=== Data records ===
::::
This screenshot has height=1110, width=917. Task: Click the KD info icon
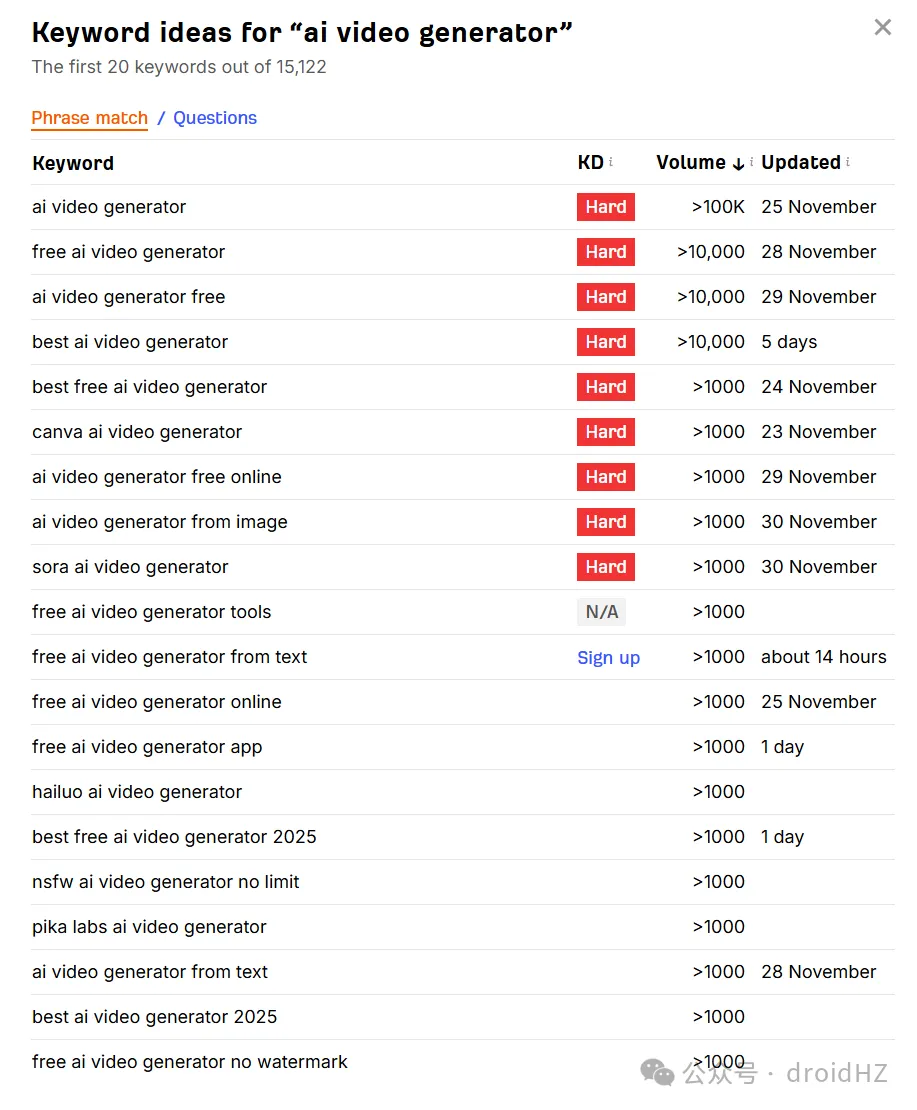click(x=611, y=162)
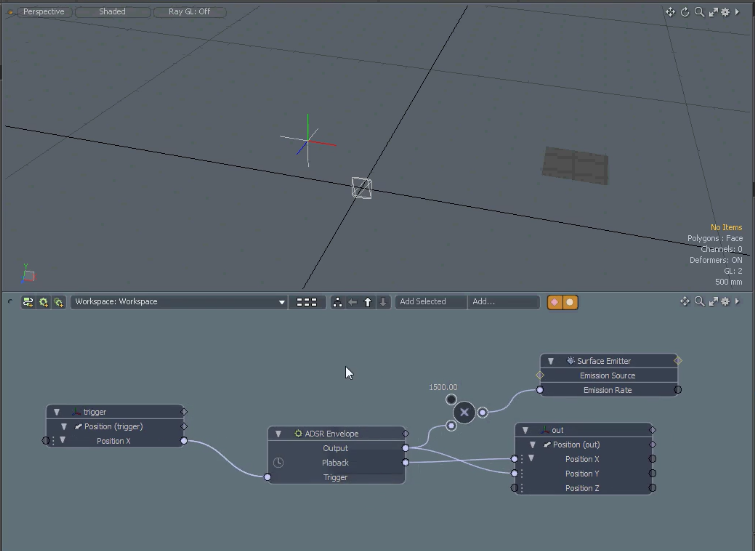Click the Add Selected button

pos(430,302)
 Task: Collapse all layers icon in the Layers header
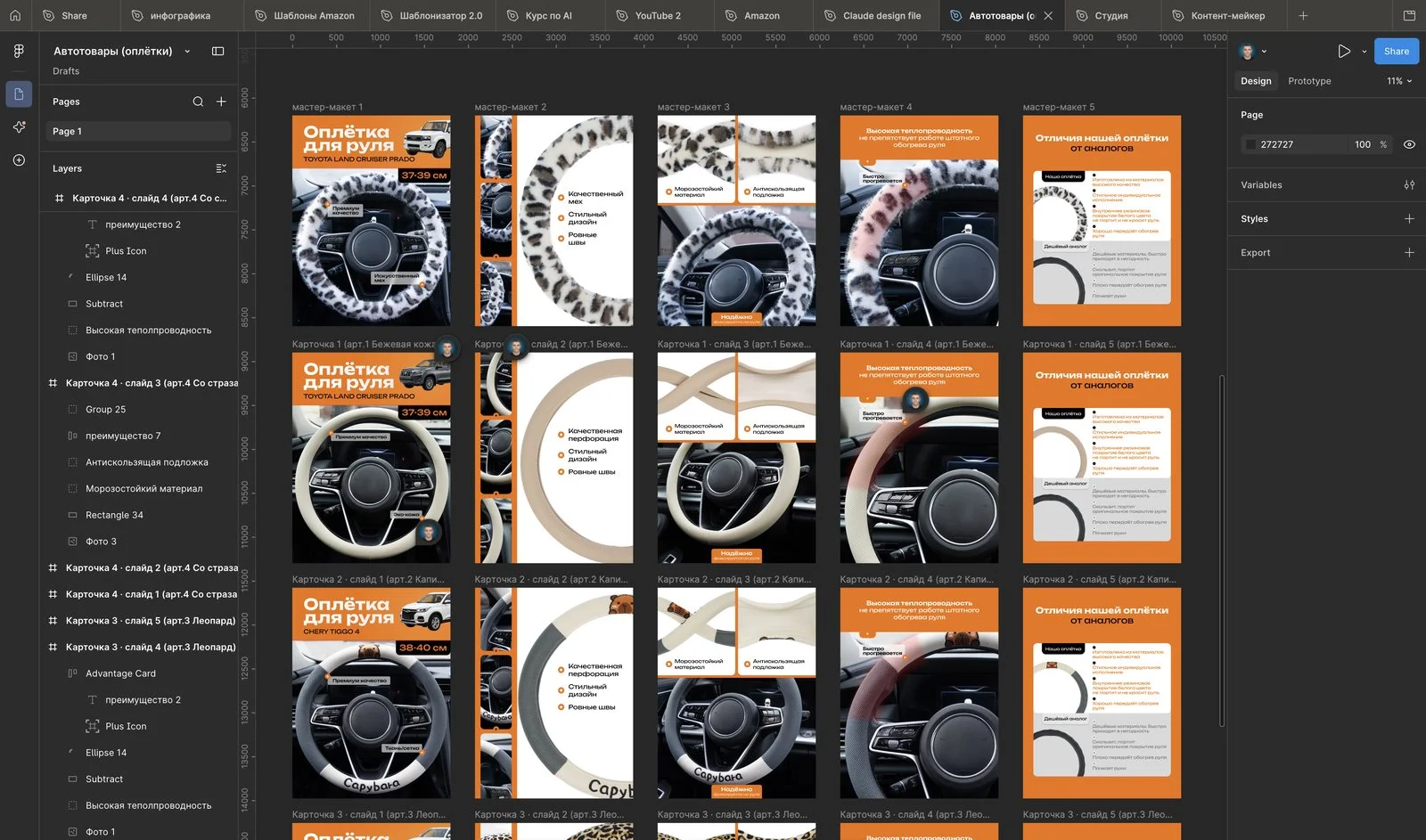[221, 168]
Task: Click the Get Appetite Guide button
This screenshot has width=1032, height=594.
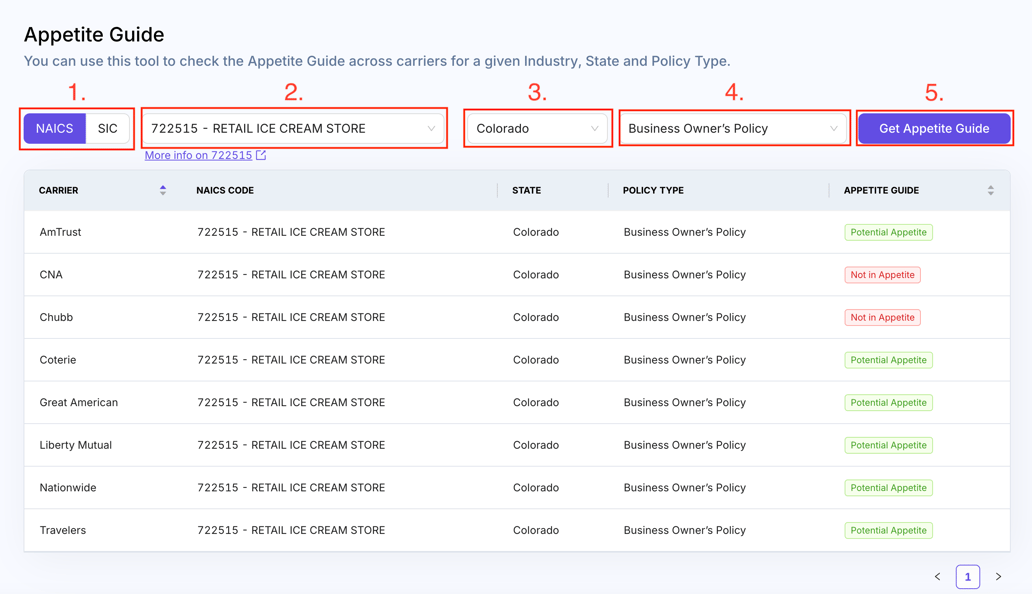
::::
Write out exactly, please, the lines that start at the one containing "Task: Click the Get Appetite Guide button" and run through the final line of the entries, both included, leaving pictures out.

=== Output for this task ===
Task: Click the Get Appetite Guide button
This screenshot has width=1032, height=594.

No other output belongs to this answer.